Obviously, the individual features of the present invention may also be realized independently of each other. The shape of the antifriction bearing outer surface 14 described in the description of FIG. 4 may also be employed in other guide tracks than those configured according to the invention. The barrel-shaped pivots 10 may also be employed in other antifriction bearings 12 than those illustrated.

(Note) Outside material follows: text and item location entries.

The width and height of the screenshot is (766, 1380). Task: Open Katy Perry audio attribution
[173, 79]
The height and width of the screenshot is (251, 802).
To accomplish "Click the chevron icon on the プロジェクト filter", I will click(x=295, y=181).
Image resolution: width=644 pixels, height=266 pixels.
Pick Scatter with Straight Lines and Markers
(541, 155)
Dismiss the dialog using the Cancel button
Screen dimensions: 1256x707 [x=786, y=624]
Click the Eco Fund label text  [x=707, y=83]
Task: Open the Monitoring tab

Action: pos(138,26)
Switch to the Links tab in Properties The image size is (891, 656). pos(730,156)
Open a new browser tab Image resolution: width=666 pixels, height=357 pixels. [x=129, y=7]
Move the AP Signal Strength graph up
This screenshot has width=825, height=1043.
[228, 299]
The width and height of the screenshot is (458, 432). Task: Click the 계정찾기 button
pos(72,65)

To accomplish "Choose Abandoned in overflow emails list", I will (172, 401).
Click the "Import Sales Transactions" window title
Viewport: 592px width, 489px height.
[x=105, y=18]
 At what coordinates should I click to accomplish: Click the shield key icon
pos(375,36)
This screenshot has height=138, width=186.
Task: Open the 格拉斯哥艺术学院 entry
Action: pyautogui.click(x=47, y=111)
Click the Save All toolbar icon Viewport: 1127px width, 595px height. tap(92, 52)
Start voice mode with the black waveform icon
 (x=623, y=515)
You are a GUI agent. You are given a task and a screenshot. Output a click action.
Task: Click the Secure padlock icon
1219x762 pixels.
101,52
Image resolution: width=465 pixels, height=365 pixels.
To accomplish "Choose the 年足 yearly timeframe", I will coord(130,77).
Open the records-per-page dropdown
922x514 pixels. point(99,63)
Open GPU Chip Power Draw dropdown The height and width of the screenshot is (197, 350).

Moreover, the arrangement of antifriction bearing inner ring 34 and antifriction bearing outer ring 36 and their fixing with respect to each other is not bound to the shape of the of the antifriction bearing outer surface 14 or the pivot 10.

Claims

1. A rotary homokinetic joint (1), consisting of

an outer joint part (2) having an outer surface (3) and an inner surface (4), said outer joint part (2) comprising at least three guide tracks (6) evenly distributed across the periphery of the inner surface (4) and extending in the axial direction,

an inner joint part (8) comprising at least three pivots (10) evenly distributed across the periphery and extending in the radial direction, and

antifriction bearings (12), arranged between the outer joint part (2) and the inner joint part (8) and borne on the pivots (10), each antifriction bearing (12) comprising an antifriction bearing outer surface (14) which is adapted to the guide tracks (6) of the outer joint part (2) for the purpose of linear displacement of the inner joint part (14) in the axial direction,

said guide tracks (6) comprising two opposite lateral guide surfaces (16) each for guiding the antifriction bearing (12) in the axial direction,

characterized in

that each lateral guide surface (16) is made up of at least two linear surfaces (18a, 18b) extending at a defined angle (α) in relation to each other in such a manner

that an antifriction bearing (12) inserted into a guide track (6) is supported in at least two contact areas (20) on a lateral guide surface (16) of the guide track (6) corresponding to the direction of loading.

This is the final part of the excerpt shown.